INSTRUCTIONS TO FOLLOW
Print the whole listing exactly.

DATA TO PROCESS
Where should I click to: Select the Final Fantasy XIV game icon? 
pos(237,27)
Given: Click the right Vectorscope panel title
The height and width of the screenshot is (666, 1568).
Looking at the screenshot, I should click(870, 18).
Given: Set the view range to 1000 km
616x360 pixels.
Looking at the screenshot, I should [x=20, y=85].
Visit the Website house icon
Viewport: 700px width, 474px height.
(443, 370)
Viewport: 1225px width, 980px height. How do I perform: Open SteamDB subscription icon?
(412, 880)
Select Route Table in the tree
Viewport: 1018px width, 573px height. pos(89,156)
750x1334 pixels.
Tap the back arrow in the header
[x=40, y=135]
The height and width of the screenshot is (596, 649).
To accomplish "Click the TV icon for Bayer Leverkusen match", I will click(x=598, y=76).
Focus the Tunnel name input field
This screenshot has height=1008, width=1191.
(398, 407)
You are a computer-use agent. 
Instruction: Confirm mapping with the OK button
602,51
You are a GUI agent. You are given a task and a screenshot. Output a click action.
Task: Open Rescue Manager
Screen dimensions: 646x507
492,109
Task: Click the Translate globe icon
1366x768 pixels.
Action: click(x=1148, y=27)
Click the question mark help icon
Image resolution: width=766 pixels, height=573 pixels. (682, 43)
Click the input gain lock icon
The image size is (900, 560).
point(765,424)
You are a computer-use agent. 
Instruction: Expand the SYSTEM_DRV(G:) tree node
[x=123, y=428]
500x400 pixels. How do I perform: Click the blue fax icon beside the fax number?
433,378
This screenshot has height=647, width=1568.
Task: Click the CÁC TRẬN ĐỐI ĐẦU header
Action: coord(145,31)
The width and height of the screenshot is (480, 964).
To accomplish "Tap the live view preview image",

RESPONSE TO THIS EXERCISE
Where should I click to: Select the Final Fantasy XIV game icon? 
pos(237,27)
Given: Click the right Vectorscope panel title
The height and width of the screenshot is (666, 1568).
Looking at the screenshot, I should click(870, 18).
Given: Set the view range to 1000 km
616x360 pixels.
Looking at the screenshot, I should [x=20, y=85].
Visit the Website house icon
Viewport: 700px width, 474px height.
(443, 370)
Viewport: 1225px width, 980px height. How do I perform: Open SteamDB subscription icon?
(412, 880)
Select Route Table in the tree
Viewport: 1018px width, 573px height. pos(89,156)
750x1334 pixels.
Tap the back arrow in the header
[x=40, y=135]
The height and width of the screenshot is (596, 649).
To accomplish "Click the TV icon for Bayer Leverkusen match", I will click(x=598, y=76).
Focus the Tunnel name input field
This screenshot has height=1008, width=1191.
(398, 407)
You are a computer-use agent. 
Instruction: Confirm mapping with the OK button
602,51
You are a GUI agent. You are given a task and a screenshot. Output a click action.
Task: Open Rescue Manager
Screen dimensions: 646x507
492,109
Task: Click the Translate globe icon
1366x768 pixels.
Action: click(x=1148, y=27)
Click the question mark help icon
Image resolution: width=766 pixels, height=573 pixels. (682, 43)
Click the input gain lock icon
The image size is (900, 560).
point(765,424)
You are a computer-use agent. 
Instruction: Expand the SYSTEM_DRV(G:) tree node
[x=123, y=428]
500x400 pixels. How do I perform: Click the blue fax icon beside the fax number?
433,378
This screenshot has height=647, width=1568.
Task: Click the CÁC TRẬN ĐỐI ĐẦU header
Action: coord(145,31)
The width and height of the screenshot is (480, 964).
To accomplish "Tap the live view preview image",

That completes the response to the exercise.